# THE DATA:
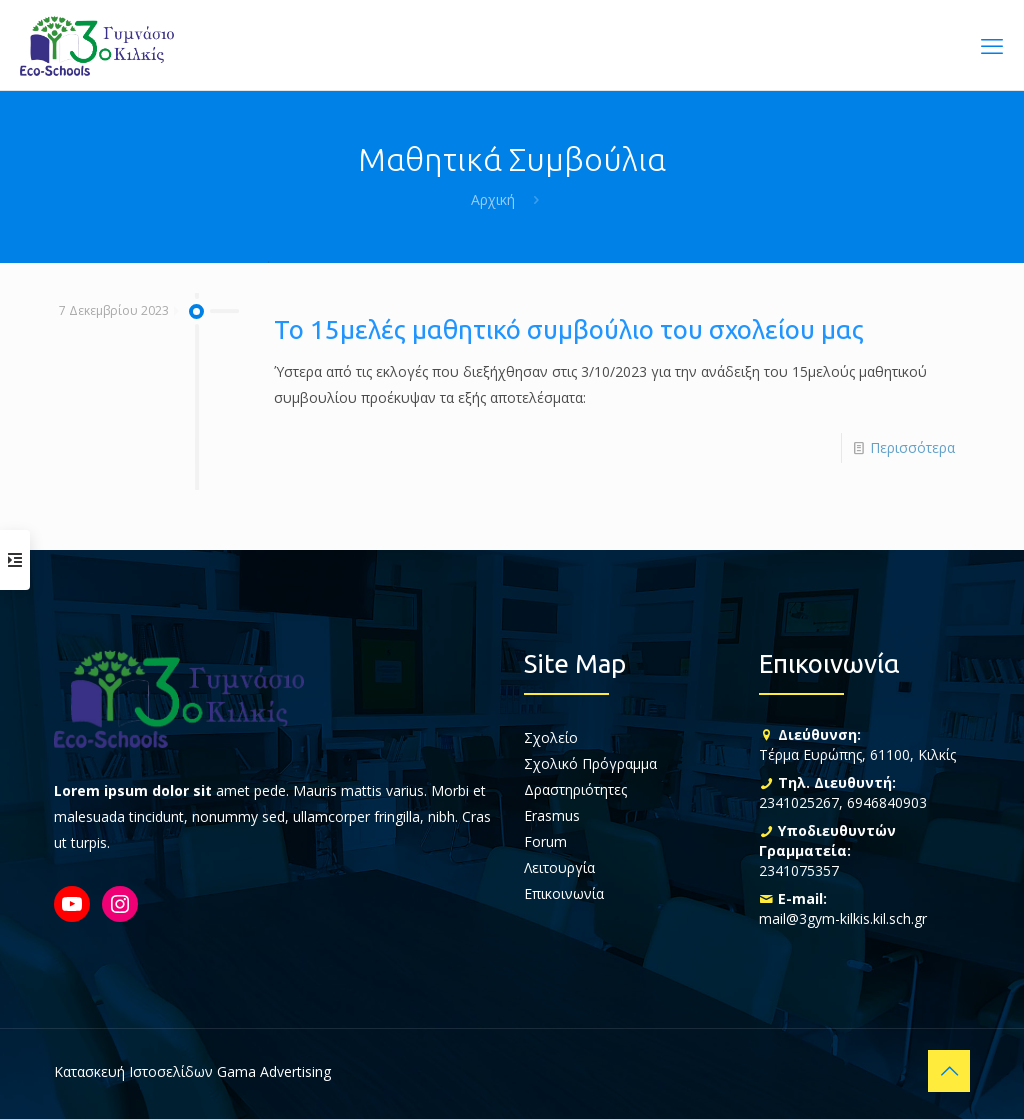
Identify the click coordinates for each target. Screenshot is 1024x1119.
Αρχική (493, 199)
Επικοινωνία (564, 893)
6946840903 (887, 802)
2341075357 (799, 870)
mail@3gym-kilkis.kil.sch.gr (843, 918)
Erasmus (552, 815)
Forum (545, 841)
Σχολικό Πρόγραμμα (590, 763)
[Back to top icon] (949, 1071)
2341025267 (799, 802)
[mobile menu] (992, 45)
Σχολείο (551, 737)
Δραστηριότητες (575, 789)
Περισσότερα (912, 447)
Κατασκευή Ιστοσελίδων (133, 1071)
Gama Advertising (274, 1071)
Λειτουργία (559, 867)
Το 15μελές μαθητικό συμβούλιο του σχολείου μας (569, 329)
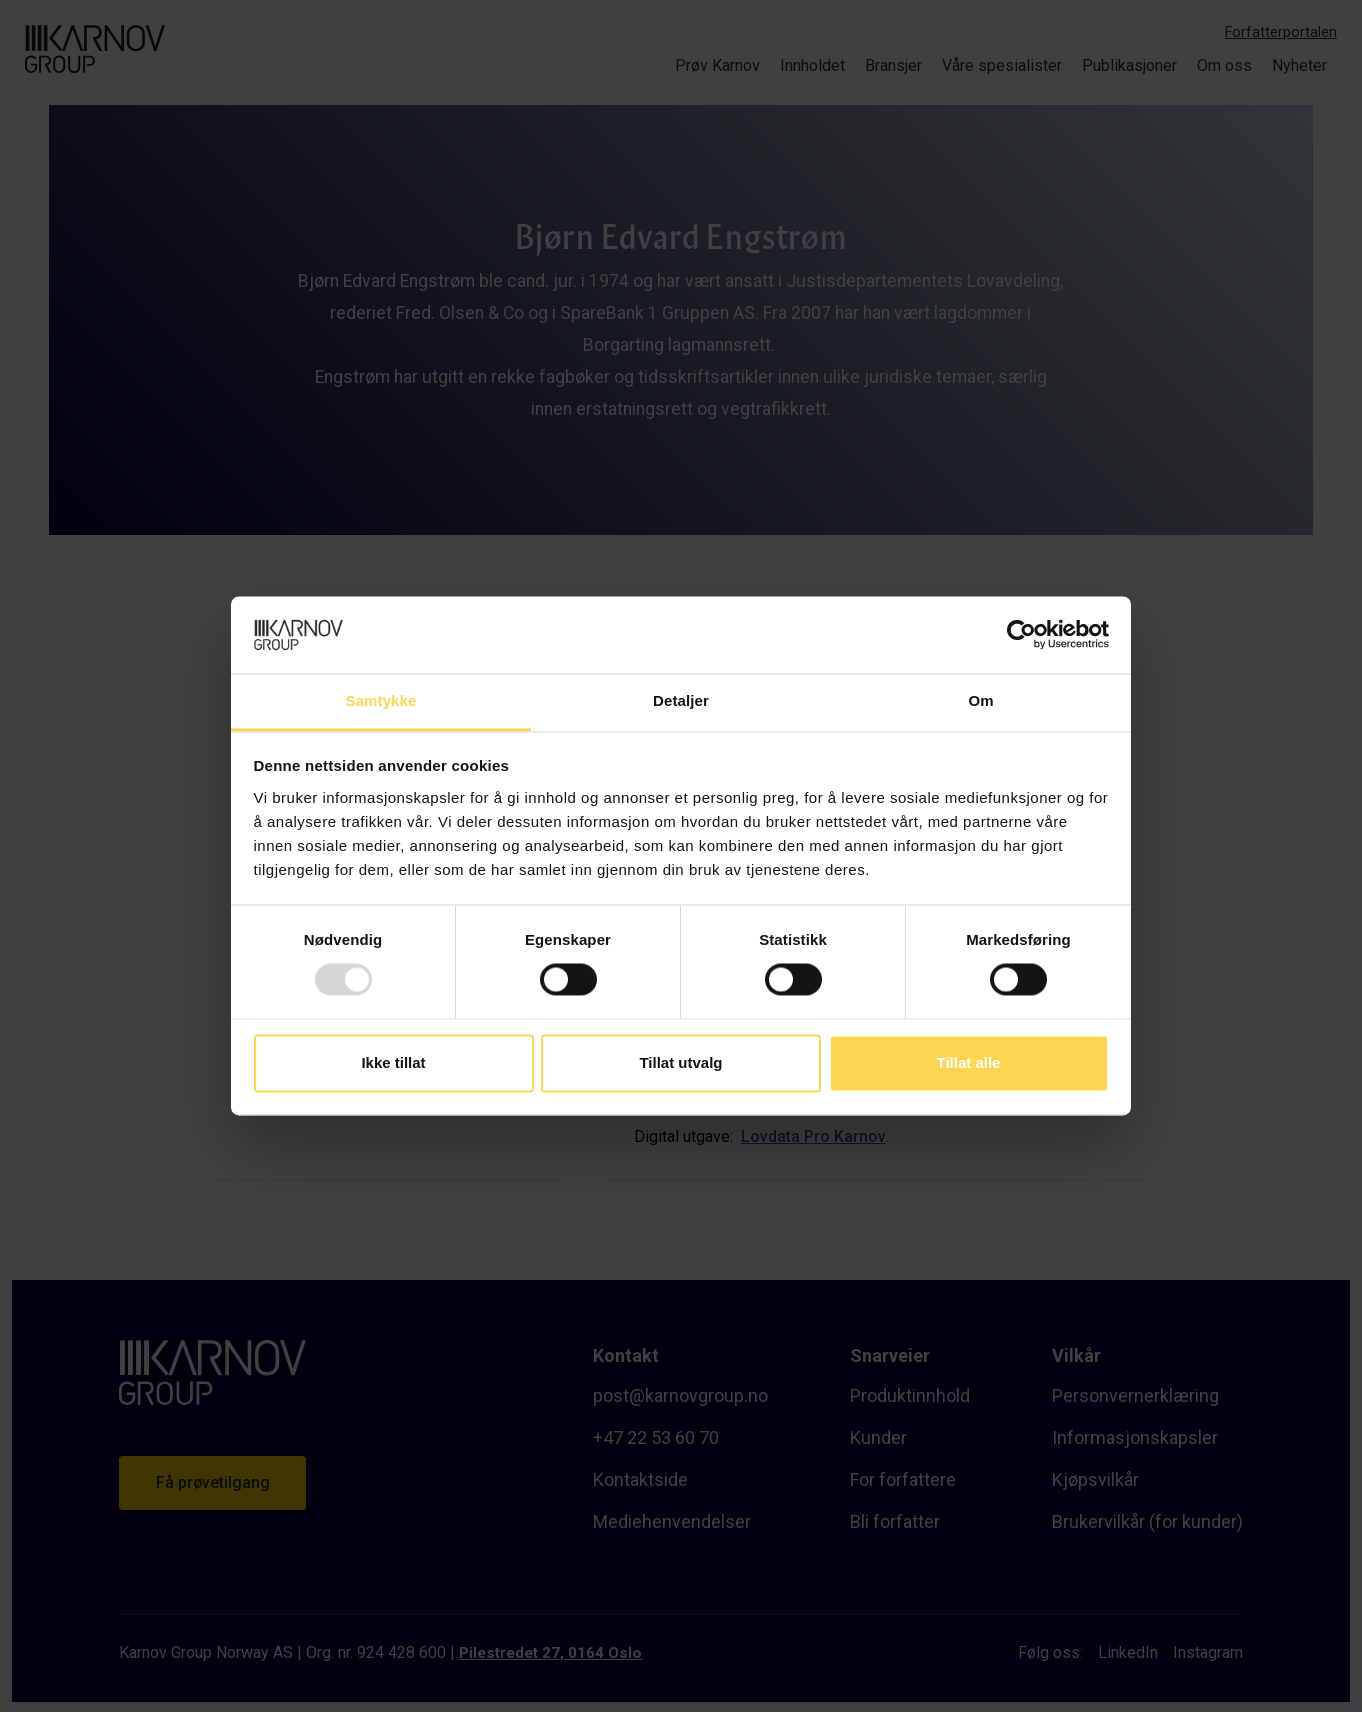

# WHAT YOU ARE ASKED TO DO:
Swap "Erasmus" for "Erasmus+" throughout the material above and reproduce it with everything else unchanged, omitting the pictures.

# RESULT BELOW:
Identify the click coordinates for each target. Screenshot is 1024x1119.
Αρχική (493, 199)
Επικοινωνία (564, 893)
6946840903 (887, 802)
2341075357 (799, 870)
mail@3gym-kilkis.kil.sch.gr (843, 918)
Erasmus+ (552, 815)
Forum (545, 841)
Σχολικό Πρόγραμμα (590, 763)
[Back to top icon] (949, 1071)
2341025267 (799, 802)
[mobile menu] (992, 45)
Σχολείο (551, 737)
Δραστηριότητες (575, 789)
Περισσότερα (912, 447)
Κατασκευή Ιστοσελίδων (133, 1071)
Gama Advertising (274, 1071)
Λειτουργία (559, 867)
Το 15μελές μαθητικό συμβούλιο του σχολείου μας (569, 329)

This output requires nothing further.